How the Subject Area OMAS deals with effective dates

The OMRS entities, relationships and classifications have optional effective From and To dates. These dates are exposed in the Term, Category and Glossary objects as attributes.

  • create, update and replace calls to the subject Area for Term, Category, glossary and relationships omas can specify an effective date range in the request, allowing the subject area OMAS to manage effective dates. The null value or when it is not specified To date means there is no limit in the future for the objects effectivity. A null or unspecified from date means that this no starting restriction for effectivity. The date must not be in the past.
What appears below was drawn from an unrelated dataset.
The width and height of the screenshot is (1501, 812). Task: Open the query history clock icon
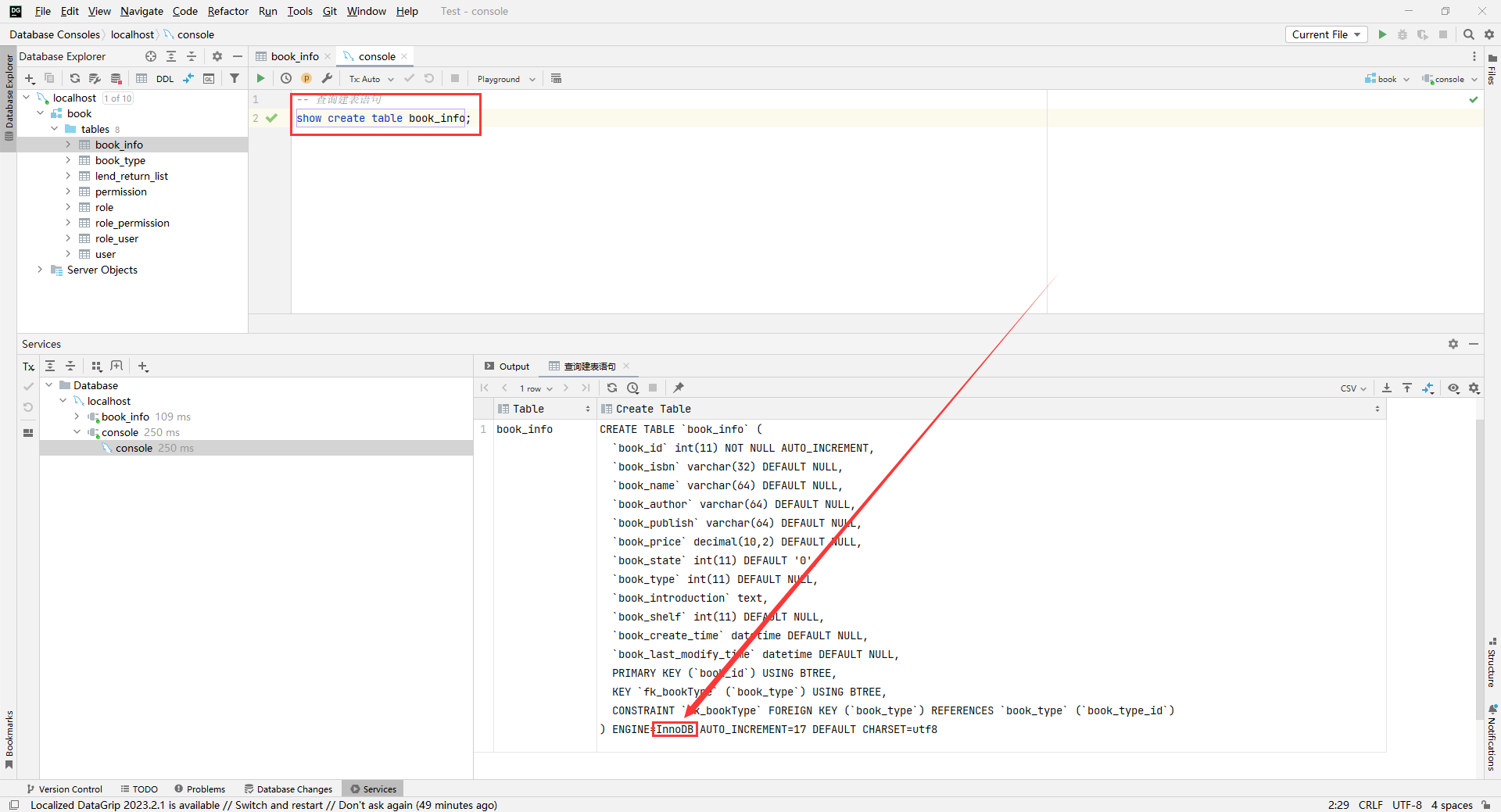pyautogui.click(x=286, y=78)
The From date should be prior to the To Date.
  • create, update, replace, restore, soft delete responses may return Summary objects that are not in the effective date range of the associated Term, Category or Glossary object. This is to allow glossaries content to be 'messy' and allow the subject area expert to fix it up.
  • A get of a Term, Glossary or Category that has potentially associated Summary objects. Because the Subject Area OMAS is an authoring interface, the user needs to see all content irrespective of the effectivity date. So associated summary objects are exposed even if they are not effective. The summary objects contain the effectivity dates of the relationship and the connected object. The Subject Area user can see these dates and maker a decision as to whether they want to amend them.
  • create, update, delete restore and replace operations are exposed for relationships that appear as summary objects - so that their effectivity ranges can be managed by the subject area expert.

How the Subject Area OMAS deals with finds

The find APIs in the Subject Area do not accept input from the user that will be interpreted as a regex. Instead 2 flags are supplied, with the searchCriteria: exactValue and mixedCase. The search criteria from API is a literal and is then extended appropriately to form a regex expression - implementing the requested exactValue and mixedCase.